I began playing the DIY circuit, dressed in all white with a splotch of fake blood painted on my chest, pouring High Life over my head between songs, singing or kind of rapping to distorted instrumentals, which I ran through a bass amp. I recorded an album called Bummer Summer, which traced a fictionalized narrative of the exceptionally shitty year, beginning with the break up, charting the speaker’s descent into self-destruction, culminating in the final songs with Stephen’s car wreck. The album focused on those losses, and also the loss of my father, the sour taste of his death lingering for twenty years, now wrapped up in a renewed concern that a heart attack like the one that took him down might be waiting for me on the ever-approaching horizon, as my substance abuse dovetailed with long nights rehearsing and recording. I plain-spoken rap: “I’m searching for the other half of my heart, before the engine click, click, click, but don’t start.”

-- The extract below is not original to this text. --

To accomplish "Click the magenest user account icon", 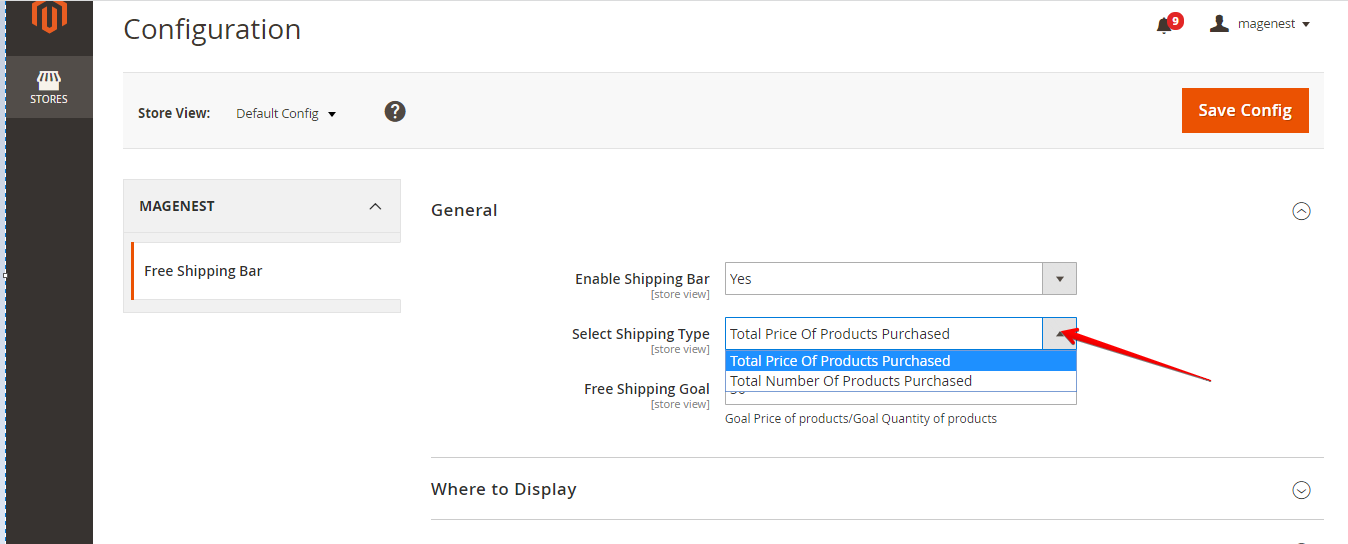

I sent the unfinished album to a music journalist acquaintance. He had asked to hear it after I bumped into him in a coffee shop. Without a head’s up, he published a review in the Chicago Reader the next week:

“The album is heavy on the downer side as the dude raps about consuming a grocery list of drugs, keeping his shirt on during sex, and choking back tears while packing up his dead friend’s bedroom…his beats are lo-fi, gritty, and sometimes so skeletal they make Thayer’s caustic words sound even bleaker—I had to take a few breaks in order to make it through the whole album, but it’s worth it.”

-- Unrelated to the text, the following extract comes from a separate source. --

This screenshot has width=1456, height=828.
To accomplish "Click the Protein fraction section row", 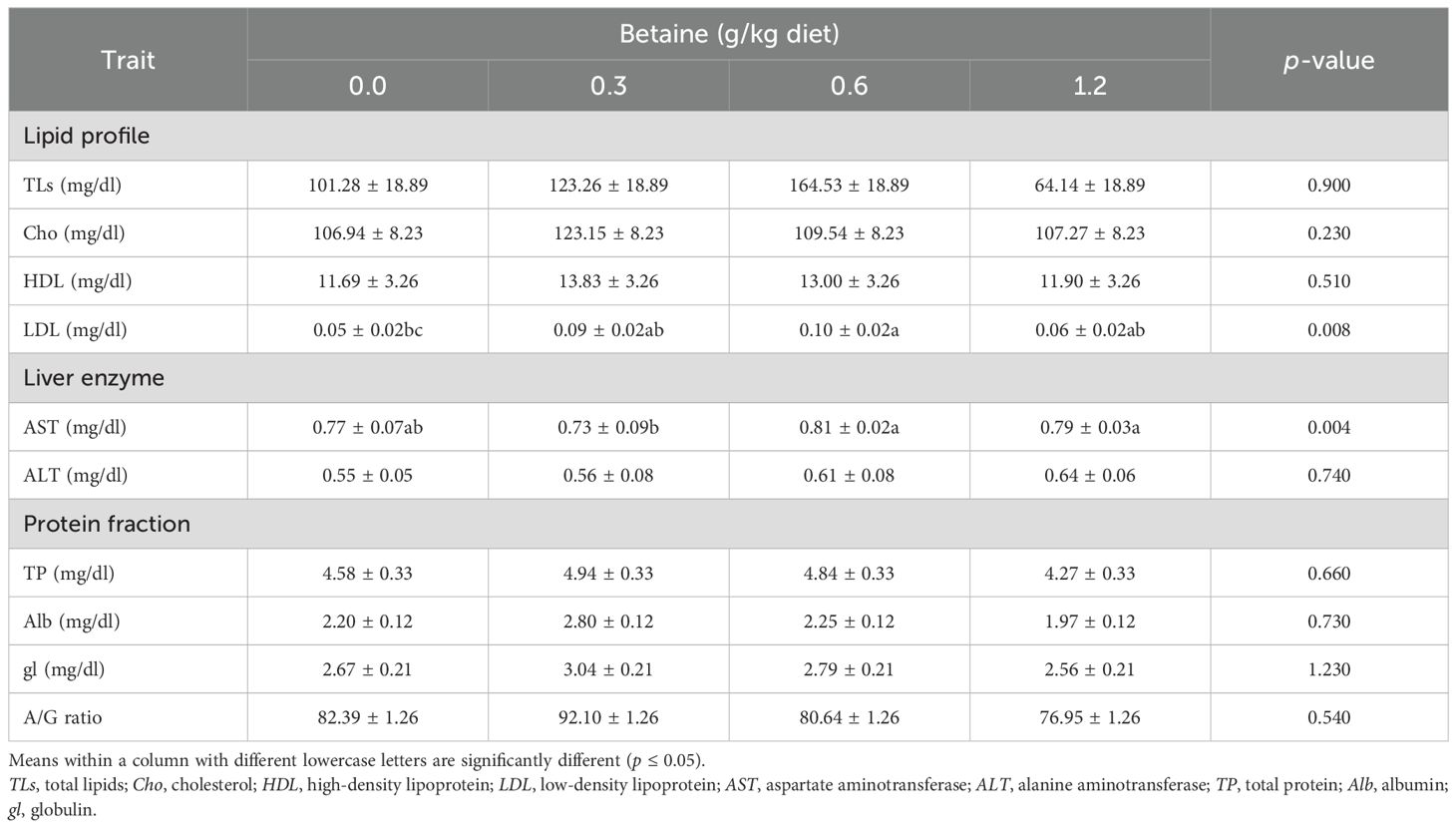I will [107, 524].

Zadie Smith defines joy as “that strange admixture of terror, pain, and delight.” With equal parts excitement and crippling anxiety, my body vibrated as I read the review. I was still wavering over whether to release the work, fearing people would conflate person and persona. The speaker was me, but also, decidedly not me: I didn’t take that much Oxycodone; I wasn’t generally prone toward the reckless, destructive and irresponsible sex the speaker recounts. Some of it was facsimile of my experience, and some of it explicit invention, with no decoder to untangle fact from lurid fiction, art from artist. 

I was second guessing the raw obscenity of it all, wishing I hadn’t distilled the experience to such grotesque concentration—to the point that the music was so unsettling that the listener needed “a few breaks in order to make it through the whole album.” I flinched. I didn’t release Bummer Summer for another five months, not until I was thousands of miles away from Chicago, blowing my savings wandering in South America while I waited to hear back from MFA programs. 

We didn’t release the final two Hotegaia albums until this last winter, five years after they were recorded, long past the period of anything broaching popularity. Nick had sat with the recordings, unwilling to master them, lest he submerge himself in the emotions of that life again, a place he was so far from, living a relatively happy and stable existence now in Seattle.

Maybe this was fitting. It was never about the audience. It was about the process of playing the songs, again and again, internalizing the words, the rage behind a tom hit, the melancholy within a guitar strum so that the pain became performance, a construct we controlled. When I listen to these albums now, I am not flung headlong, back into the specific sadness from which they were birthed. They are just songs.


One night, before Nick left Chicago, the two of us picked up burritos and a six pack and headed to the practice space. On our way there, a guy in a leather jacket darted out of an alley. 

“Really?” Nick said, his disbelief justified, this the second time we’d been mugged at gun point in less than a year.

This mugging was different from the first. The first time, I had felt no fear. Now, I was terrified his fingers might flex and I’d be gone. I didn’t want to die. I wanted to play the show we had booked that weekend. I wanted to go to grad school, to return to writing, to drink a beer on the rooftop of our apartment in the middle of the day. I wanted to fall in love again, to unearth another’s private history, and to share, generously, my own. 

And so, I relinquished the money in my wallet, set it on the asphalt and put my hands back up. The man looked at me. Then down at the wallet. Satisfied, he snatched my offering and darted back into the night.